■ Work task
Can you turn the entries into a numbered list, beginning at the line that contains "At what (x,y)" and running through the end of the entries, with blank lines skipped? Leave the pictures out.

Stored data

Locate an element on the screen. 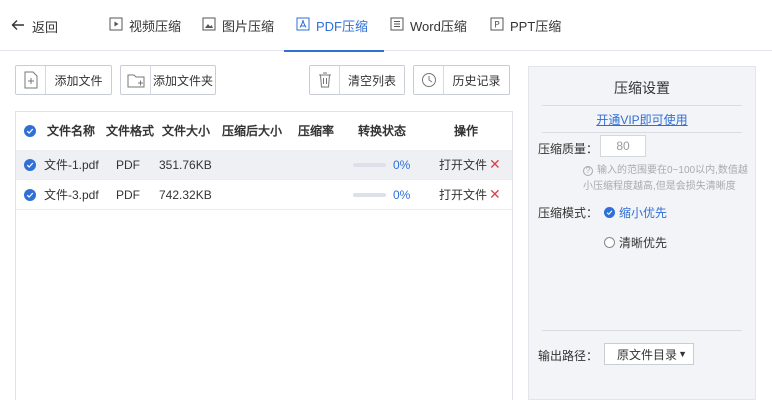 This screenshot has width=772, height=400. tab-image: 图片压缩 is located at coordinates (238, 26).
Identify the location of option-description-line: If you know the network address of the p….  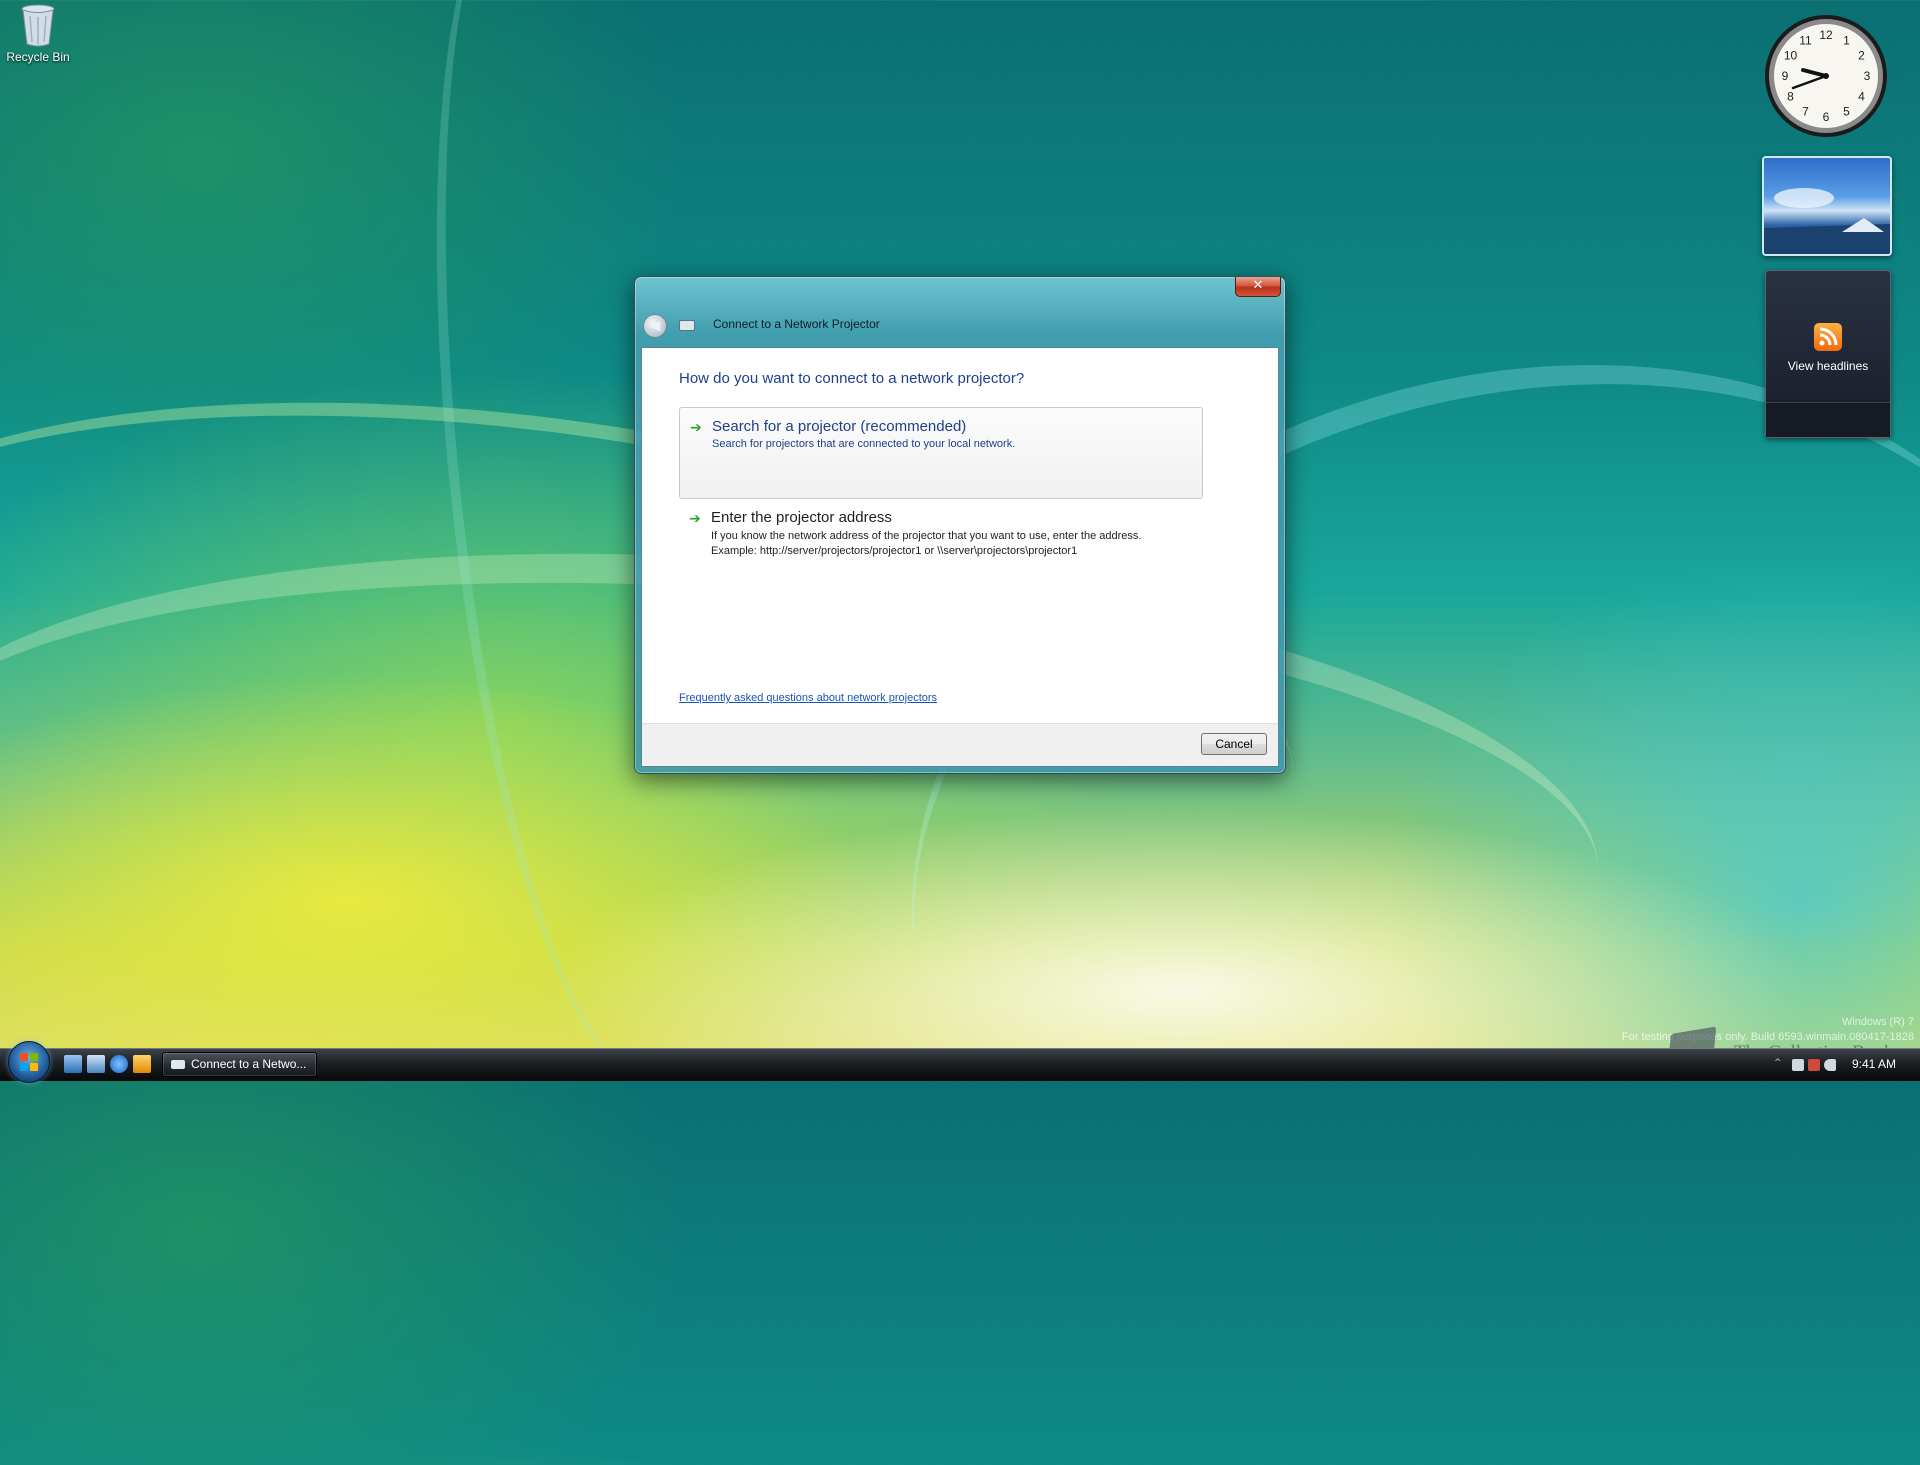
(926, 536).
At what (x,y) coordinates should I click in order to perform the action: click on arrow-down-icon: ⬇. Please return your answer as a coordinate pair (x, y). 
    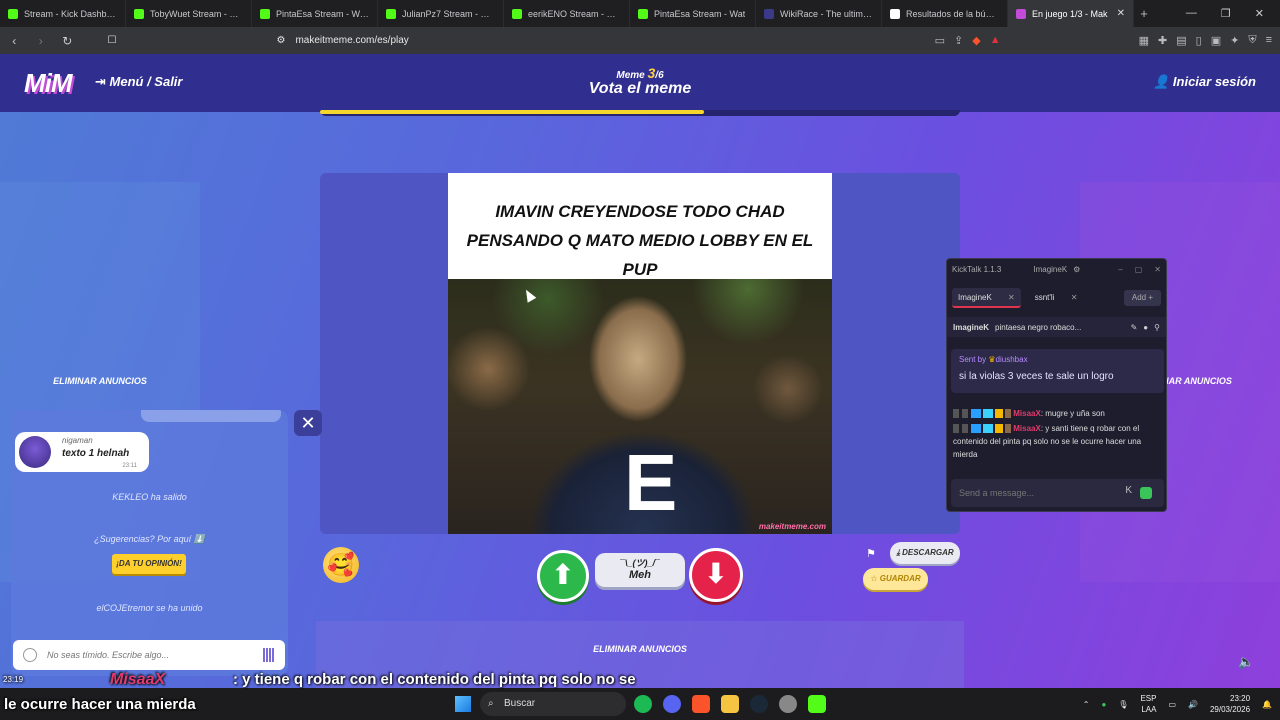
    Looking at the image, I should click on (716, 574).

■ Reply to the exercise
1. At what (x,y) coordinates should I click in order to perform the action: click on arrow-down-icon: ⬇. Please return your answer as a coordinate pair (x, y). 
2.     Looking at the image, I should click on (716, 574).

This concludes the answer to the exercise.